**What the task requires**
Only the lines from the "Viewport: 1024px width, 467px height." line through the last line of the material below belong in the answer, reproduced exactly and with no pictures.
══════
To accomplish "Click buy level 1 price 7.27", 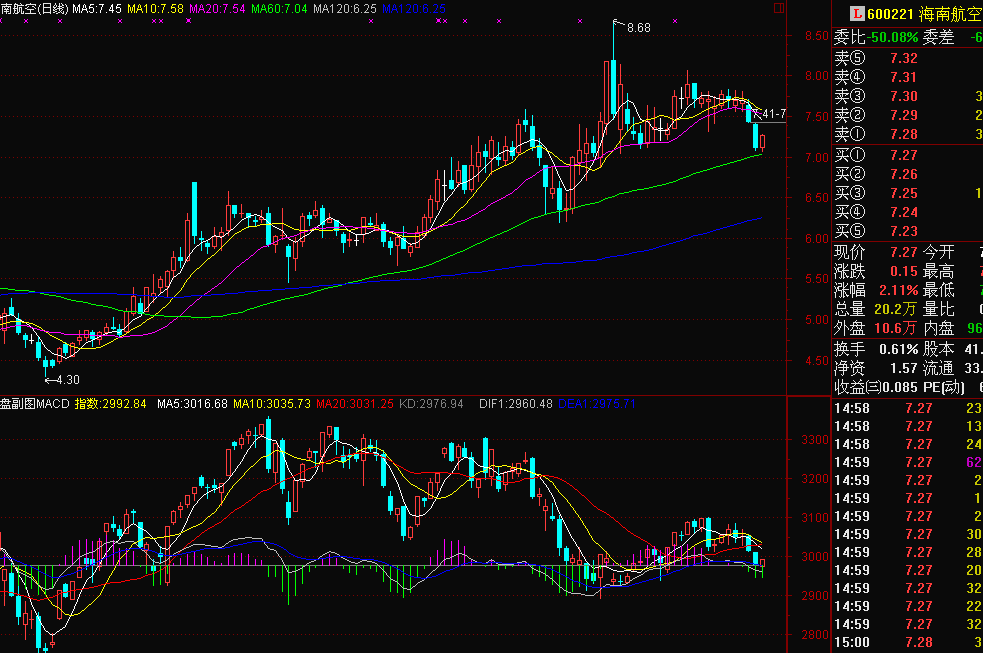I will (x=903, y=155).
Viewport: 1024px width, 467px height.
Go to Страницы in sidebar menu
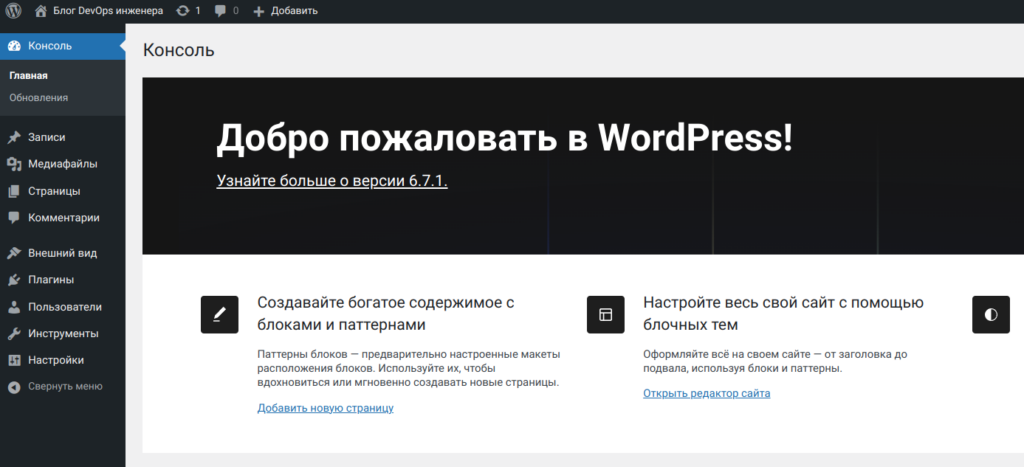54,191
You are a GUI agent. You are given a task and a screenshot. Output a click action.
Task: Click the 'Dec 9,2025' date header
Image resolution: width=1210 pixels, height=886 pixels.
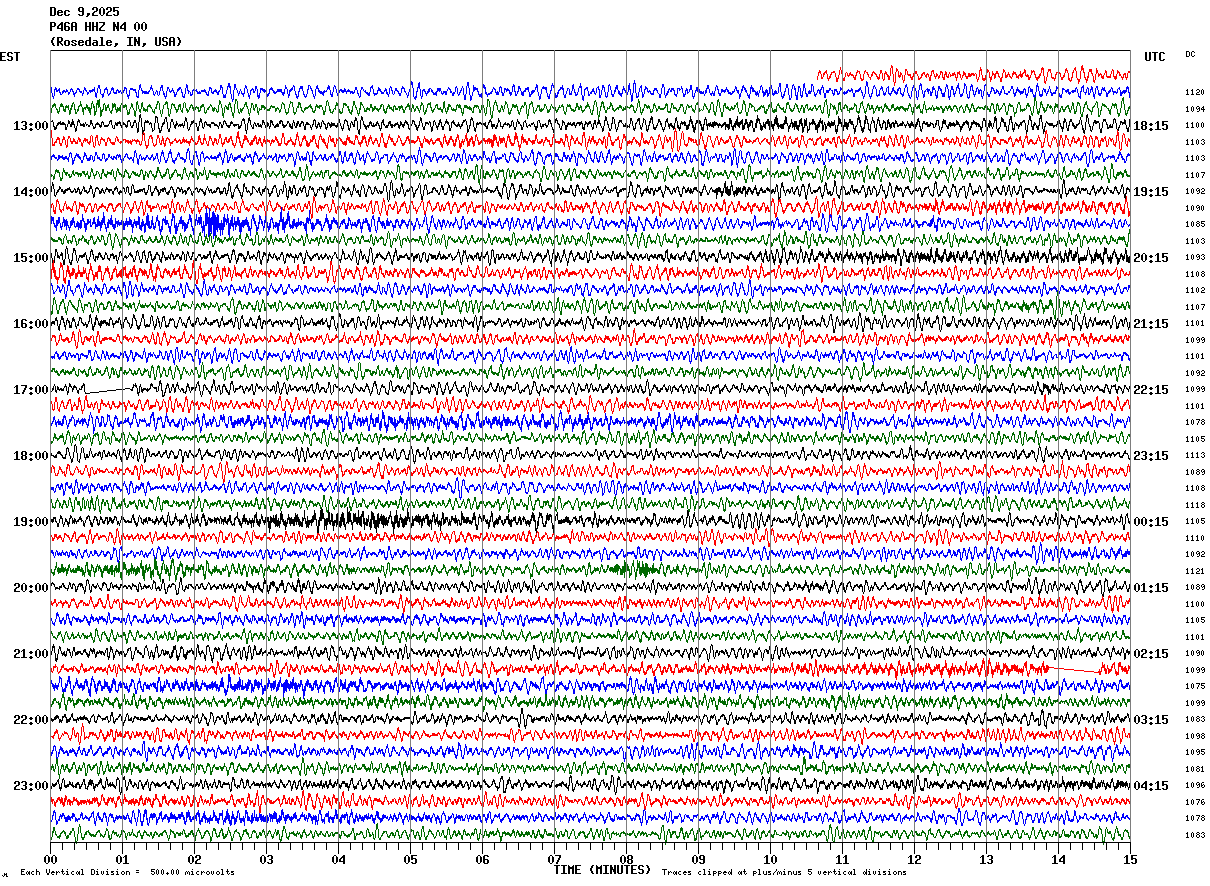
══════
**Output below**
Viewport: 1024px width, 467px height.
Go to Страницы in sidebar menu
54,191
You are a GUI agent. You are given a task and a screenshot. Output a click action.
Task: Click the 'Dec 9,2025' date header
Image resolution: width=1210 pixels, height=886 pixels.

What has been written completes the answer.